* TASK DIRECTIONS
As you work through the listing, transcribe every line exactly as it reads.

*** AVAILABLE DATA Section Begins ***

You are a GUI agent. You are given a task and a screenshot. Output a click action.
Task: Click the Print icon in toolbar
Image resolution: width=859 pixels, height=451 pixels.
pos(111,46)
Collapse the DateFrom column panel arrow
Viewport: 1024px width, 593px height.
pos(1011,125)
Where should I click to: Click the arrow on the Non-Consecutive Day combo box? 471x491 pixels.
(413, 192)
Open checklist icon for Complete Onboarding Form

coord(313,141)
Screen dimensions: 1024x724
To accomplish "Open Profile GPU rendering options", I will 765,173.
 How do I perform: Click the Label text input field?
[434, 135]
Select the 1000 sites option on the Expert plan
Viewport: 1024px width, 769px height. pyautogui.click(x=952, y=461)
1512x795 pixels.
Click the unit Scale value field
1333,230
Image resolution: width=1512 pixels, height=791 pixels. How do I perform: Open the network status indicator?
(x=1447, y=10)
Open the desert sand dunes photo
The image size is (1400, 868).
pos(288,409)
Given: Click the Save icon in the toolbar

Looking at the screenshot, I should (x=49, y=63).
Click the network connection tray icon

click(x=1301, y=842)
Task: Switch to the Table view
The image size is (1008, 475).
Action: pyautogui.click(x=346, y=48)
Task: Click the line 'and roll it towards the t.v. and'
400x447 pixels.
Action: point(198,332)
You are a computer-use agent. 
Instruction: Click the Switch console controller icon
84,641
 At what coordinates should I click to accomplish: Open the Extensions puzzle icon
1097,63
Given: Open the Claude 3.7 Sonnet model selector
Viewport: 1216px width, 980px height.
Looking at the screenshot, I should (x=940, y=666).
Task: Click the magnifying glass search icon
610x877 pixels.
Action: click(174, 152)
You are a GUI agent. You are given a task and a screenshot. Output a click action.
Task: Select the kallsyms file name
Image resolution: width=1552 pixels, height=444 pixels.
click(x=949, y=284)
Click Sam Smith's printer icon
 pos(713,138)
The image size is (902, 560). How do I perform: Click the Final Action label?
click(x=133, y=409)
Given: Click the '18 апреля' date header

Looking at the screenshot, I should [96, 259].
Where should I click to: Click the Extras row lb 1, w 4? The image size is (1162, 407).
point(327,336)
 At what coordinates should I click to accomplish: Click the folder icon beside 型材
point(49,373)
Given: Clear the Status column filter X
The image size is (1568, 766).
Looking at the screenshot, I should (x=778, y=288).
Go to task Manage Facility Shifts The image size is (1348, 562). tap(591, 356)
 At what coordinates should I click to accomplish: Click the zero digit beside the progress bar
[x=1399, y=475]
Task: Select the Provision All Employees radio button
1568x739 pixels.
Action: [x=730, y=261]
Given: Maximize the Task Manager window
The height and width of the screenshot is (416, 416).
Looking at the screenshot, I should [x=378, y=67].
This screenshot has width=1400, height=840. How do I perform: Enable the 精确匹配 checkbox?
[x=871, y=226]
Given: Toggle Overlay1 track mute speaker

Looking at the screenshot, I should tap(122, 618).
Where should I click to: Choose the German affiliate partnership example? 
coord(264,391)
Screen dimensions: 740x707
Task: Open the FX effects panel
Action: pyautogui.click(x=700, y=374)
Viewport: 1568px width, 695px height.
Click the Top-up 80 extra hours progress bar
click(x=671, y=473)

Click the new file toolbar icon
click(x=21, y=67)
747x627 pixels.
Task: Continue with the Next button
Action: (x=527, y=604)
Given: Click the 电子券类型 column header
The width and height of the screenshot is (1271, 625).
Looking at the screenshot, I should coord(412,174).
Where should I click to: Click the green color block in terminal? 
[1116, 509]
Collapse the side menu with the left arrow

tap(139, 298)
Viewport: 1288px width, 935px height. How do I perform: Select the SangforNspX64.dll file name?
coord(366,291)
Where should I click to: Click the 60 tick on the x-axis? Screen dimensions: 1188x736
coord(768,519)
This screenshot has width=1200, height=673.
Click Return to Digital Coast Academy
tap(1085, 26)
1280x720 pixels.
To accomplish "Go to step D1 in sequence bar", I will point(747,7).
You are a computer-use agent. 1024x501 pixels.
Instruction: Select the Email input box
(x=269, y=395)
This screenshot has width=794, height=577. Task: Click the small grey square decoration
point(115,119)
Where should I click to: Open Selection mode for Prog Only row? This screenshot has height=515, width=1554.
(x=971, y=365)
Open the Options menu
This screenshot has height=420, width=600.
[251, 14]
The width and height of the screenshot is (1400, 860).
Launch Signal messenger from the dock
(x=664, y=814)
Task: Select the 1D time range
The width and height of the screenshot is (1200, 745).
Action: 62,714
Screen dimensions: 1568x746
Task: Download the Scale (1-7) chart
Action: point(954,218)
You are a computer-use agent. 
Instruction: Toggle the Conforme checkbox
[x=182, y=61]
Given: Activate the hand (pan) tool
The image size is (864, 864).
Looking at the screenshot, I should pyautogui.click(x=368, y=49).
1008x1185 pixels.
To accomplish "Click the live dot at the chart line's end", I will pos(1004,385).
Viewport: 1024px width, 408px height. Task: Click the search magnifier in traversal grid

*** AVAILABLE DATA Section Ends ***

* EXERCISE SOLUTION
You are a GUI agent. You are given a task and a screenshot. Output a click action.
Task: Click the Print icon in toolbar
Image resolution: width=859 pixels, height=451 pixels.
pos(111,46)
Collapse the DateFrom column panel arrow
Viewport: 1024px width, 593px height.
pos(1011,125)
Where should I click to: Click the arrow on the Non-Consecutive Day combo box? 471x491 pixels.
(413, 192)
Open checklist icon for Complete Onboarding Form

coord(313,141)
Screen dimensions: 1024x724
To accomplish "Open Profile GPU rendering options", I will 765,173.
 How do I perform: Click the Label text input field?
[434, 135]
Select the 1000 sites option on the Expert plan
Viewport: 1024px width, 769px height. pyautogui.click(x=952, y=461)
1512x795 pixels.
Click the unit Scale value field
1333,230
Image resolution: width=1512 pixels, height=791 pixels. How do I perform: Open the network status indicator?
(x=1447, y=10)
Open the desert sand dunes photo
The image size is (1400, 868).
pos(288,409)
Given: Click the Save icon in the toolbar

Looking at the screenshot, I should (x=49, y=63).
Click the network connection tray icon

click(x=1301, y=842)
Task: Switch to the Table view
The image size is (1008, 475).
Action: pyautogui.click(x=346, y=48)
Task: Click the line 'and roll it towards the t.v. and'
400x447 pixels.
Action: point(198,332)
You are a computer-use agent. 
Instruction: Click the Switch console controller icon
84,641
 At what coordinates should I click to accomplish: Open the Extensions puzzle icon
1097,63
Given: Open the Claude 3.7 Sonnet model selector
Viewport: 1216px width, 980px height.
Looking at the screenshot, I should (x=940, y=666).
Task: Click the magnifying glass search icon
610x877 pixels.
Action: click(174, 152)
You are a GUI agent. You are given a task and a screenshot. Output a click action.
Task: Select the kallsyms file name
Image resolution: width=1552 pixels, height=444 pixels.
click(x=949, y=284)
Click Sam Smith's printer icon
 pos(713,138)
The image size is (902, 560). How do I perform: Click the Final Action label?
click(x=133, y=409)
Given: Click the '18 апреля' date header

Looking at the screenshot, I should [96, 259].
Where should I click to: Click the Extras row lb 1, w 4? The image size is (1162, 407).
point(327,336)
 At what coordinates should I click to accomplish: Click the folder icon beside 型材
point(49,373)
Given: Clear the Status column filter X
The image size is (1568, 766).
Looking at the screenshot, I should (x=778, y=288).
Go to task Manage Facility Shifts The image size is (1348, 562). tap(591, 356)
 At what coordinates should I click to accomplish: Click the zero digit beside the progress bar
[x=1399, y=475]
Task: Select the Provision All Employees radio button
1568x739 pixels.
Action: [x=730, y=261]
Given: Maximize the Task Manager window
The height and width of the screenshot is (416, 416).
Looking at the screenshot, I should [x=378, y=67].
This screenshot has width=1400, height=840. How do I perform: Enable the 精确匹配 checkbox?
[x=871, y=226]
Given: Toggle Overlay1 track mute speaker

Looking at the screenshot, I should tap(122, 618).
Where should I click to: Choose the German affiliate partnership example? 
coord(264,391)
Screen dimensions: 740x707
Task: Open the FX effects panel
Action: pyautogui.click(x=700, y=374)
Viewport: 1568px width, 695px height.
Click the Top-up 80 extra hours progress bar
click(x=671, y=473)

Click the new file toolbar icon
click(x=21, y=67)
747x627 pixels.
Task: Continue with the Next button
Action: (x=527, y=604)
Given: Click the 电子券类型 column header
The width and height of the screenshot is (1271, 625).
Looking at the screenshot, I should coord(412,174).
Where should I click to: Click the green color block in terminal? 
[1116, 509]
Collapse the side menu with the left arrow

tap(139, 298)
Viewport: 1288px width, 935px height. How do I perform: Select the SangforNspX64.dll file name?
coord(366,291)
Where should I click to: Click the 60 tick on the x-axis? Screen dimensions: 1188x736
coord(768,519)
This screenshot has width=1200, height=673.
Click Return to Digital Coast Academy
tap(1085, 26)
1280x720 pixels.
To accomplish "Go to step D1 in sequence bar", I will point(747,7).
You are a computer-use agent. 1024x501 pixels.
Instruction: Select the Email input box
(x=269, y=395)
This screenshot has width=794, height=577. Task: Click the small grey square decoration
point(115,119)
Where should I click to: Open Selection mode for Prog Only row? This screenshot has height=515, width=1554.
(x=971, y=365)
Open the Options menu
This screenshot has height=420, width=600.
[251, 14]
The width and height of the screenshot is (1400, 860).
Launch Signal messenger from the dock
(x=664, y=814)
Task: Select the 1D time range
The width and height of the screenshot is (1200, 745).
Action: 62,714
Screen dimensions: 1568x746
Task: Download the Scale (1-7) chart
Action: point(954,218)
You are a computer-use agent. 
Instruction: Toggle the Conforme checkbox
[x=182, y=61]
Given: Activate the hand (pan) tool
The image size is (864, 864).
Looking at the screenshot, I should pyautogui.click(x=368, y=49).
1008x1185 pixels.
To accomplish "Click the live dot at the chart line's end", I will pos(1004,385).
Viewport: 1024px width, 408px height. Task: Click the search magnifier in traversal grid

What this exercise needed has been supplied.